An Indian woman, inspired by the immense popularity of the ALS ice-bucket challenge, has come up with yet another bucket challenge, to bring in funds to help India’s poor.

Manju Latha Kalanidihi, a journalist from the city of Hyderabad in southern India, came up with the idea for a Rice Bucket Challenge that is growing in popularity across the country where more than 179.6 million people live below the poverty line, according to a 2014 World Bank survey.

The Rice Bucket Challenge has a Facebook page, which describes it as an “Indian version (of the ice-bucket challenge) for Indian needs” and has received more than 8,000 likes since the inaugural donation was made on Sunday, the Independent reported.

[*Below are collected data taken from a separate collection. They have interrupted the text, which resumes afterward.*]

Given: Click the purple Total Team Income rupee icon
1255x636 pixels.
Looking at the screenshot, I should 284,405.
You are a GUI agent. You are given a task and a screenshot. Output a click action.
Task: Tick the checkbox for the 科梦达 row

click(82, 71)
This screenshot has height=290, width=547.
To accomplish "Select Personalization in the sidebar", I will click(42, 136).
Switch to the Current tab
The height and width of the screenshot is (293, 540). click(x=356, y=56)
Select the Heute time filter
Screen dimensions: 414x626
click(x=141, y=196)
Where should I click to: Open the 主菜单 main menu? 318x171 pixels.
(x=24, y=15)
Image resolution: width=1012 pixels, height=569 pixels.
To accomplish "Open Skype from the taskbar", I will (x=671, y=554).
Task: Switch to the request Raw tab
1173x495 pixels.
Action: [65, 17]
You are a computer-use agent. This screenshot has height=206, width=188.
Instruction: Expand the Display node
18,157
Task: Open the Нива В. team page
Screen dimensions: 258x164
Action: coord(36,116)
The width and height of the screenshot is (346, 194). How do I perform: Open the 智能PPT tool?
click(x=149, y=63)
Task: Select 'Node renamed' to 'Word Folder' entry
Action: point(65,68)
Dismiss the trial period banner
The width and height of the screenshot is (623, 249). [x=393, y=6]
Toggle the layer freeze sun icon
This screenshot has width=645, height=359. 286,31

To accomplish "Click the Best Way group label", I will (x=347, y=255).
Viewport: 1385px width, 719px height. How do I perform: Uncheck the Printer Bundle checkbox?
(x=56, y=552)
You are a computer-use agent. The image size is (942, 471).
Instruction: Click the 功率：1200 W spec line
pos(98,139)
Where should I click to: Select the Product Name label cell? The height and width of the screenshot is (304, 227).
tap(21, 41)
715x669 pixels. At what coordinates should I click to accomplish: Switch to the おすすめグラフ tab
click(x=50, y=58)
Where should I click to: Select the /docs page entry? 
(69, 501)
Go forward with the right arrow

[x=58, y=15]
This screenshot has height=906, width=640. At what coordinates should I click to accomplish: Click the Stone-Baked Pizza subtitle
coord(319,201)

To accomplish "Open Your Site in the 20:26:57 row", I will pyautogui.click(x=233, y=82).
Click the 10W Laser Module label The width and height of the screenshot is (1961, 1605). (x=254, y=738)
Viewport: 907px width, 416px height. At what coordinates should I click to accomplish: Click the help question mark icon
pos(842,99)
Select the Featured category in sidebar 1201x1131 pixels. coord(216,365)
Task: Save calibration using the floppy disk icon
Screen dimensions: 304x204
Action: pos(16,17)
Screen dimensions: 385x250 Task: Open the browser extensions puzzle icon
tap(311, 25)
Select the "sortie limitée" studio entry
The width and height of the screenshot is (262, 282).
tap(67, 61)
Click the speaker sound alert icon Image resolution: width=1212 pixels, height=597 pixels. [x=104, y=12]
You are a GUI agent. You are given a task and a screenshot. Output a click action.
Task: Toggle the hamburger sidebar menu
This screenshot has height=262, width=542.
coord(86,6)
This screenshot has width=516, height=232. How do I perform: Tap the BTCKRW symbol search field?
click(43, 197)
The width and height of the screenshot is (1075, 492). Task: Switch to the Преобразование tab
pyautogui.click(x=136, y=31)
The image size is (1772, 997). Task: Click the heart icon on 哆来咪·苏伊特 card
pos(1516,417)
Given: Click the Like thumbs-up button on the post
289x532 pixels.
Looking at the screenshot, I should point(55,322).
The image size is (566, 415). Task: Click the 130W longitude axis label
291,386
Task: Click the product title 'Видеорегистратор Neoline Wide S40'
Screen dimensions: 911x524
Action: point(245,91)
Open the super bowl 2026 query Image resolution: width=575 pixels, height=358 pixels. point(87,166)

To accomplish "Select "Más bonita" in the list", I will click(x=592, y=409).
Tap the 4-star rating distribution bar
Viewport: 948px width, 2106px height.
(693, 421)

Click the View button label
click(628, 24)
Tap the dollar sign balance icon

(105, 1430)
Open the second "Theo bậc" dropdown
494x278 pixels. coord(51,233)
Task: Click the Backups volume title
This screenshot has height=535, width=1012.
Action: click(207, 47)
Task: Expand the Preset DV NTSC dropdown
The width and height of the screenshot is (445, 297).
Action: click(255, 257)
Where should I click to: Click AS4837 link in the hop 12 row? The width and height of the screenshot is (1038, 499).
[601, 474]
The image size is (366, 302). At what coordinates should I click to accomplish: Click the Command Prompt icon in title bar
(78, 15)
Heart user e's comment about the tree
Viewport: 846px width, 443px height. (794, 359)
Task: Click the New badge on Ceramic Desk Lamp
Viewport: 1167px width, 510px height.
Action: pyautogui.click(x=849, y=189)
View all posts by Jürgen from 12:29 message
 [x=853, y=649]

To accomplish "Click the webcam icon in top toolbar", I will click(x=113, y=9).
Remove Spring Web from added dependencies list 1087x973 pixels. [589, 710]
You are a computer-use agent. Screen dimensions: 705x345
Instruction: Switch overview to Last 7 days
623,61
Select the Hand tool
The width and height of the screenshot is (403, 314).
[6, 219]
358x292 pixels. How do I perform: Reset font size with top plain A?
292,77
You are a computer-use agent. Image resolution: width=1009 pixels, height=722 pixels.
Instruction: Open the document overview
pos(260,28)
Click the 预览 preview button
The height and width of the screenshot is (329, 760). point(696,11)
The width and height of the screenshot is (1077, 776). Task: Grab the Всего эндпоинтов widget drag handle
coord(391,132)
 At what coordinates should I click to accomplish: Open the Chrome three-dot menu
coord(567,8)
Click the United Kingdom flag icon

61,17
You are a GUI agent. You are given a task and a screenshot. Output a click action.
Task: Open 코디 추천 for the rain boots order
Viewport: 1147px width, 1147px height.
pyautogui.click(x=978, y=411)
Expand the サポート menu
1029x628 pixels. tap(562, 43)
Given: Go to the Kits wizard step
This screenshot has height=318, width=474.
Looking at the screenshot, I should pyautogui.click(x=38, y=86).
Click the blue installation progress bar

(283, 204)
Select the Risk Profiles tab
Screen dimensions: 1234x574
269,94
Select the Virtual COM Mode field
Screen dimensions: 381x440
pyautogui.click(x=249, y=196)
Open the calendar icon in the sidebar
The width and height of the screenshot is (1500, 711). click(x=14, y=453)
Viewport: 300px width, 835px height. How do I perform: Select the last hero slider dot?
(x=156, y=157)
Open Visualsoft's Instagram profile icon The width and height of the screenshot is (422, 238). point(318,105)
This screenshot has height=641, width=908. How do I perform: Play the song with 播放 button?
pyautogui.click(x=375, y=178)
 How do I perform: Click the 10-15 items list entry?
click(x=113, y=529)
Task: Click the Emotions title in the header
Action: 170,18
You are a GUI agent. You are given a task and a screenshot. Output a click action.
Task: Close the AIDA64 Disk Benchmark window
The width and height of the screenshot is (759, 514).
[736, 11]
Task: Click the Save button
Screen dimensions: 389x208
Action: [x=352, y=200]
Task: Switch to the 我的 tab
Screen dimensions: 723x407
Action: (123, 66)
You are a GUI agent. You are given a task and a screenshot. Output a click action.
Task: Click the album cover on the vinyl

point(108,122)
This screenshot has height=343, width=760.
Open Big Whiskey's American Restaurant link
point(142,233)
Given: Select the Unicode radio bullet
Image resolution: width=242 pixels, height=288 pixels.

To take part in the charity challenge, a participant is required to take a bucket of rice to a person who needs it, click a picture of the donation and post the picture on Facebook along with the hashtag #RiceBucketChallenge while tagging and nominating friends to take up the challenge.

The super-popular ice bucket challenge, which involves dumping a bucket of ice water over one's head, has so far raised more than $70 million around the world in support of sufferers of amyotrophic lateral sclerosis, or ALS, as celebrities around the world have also embraced the idea that's gone viral over social media. ALS is a progressive neurodegenerative condition that affects nerve cells in the brain and spinal cord.

However, critics of the ice-bucket challenge have dismissed it as a gimmick as far more people die of other conditions such as heart disease and Alzheimer's than ALS, and it has been scorned by those living in developing countries where many people suffer from immense poverty and lack basic needs like drinking water, food and sanitation.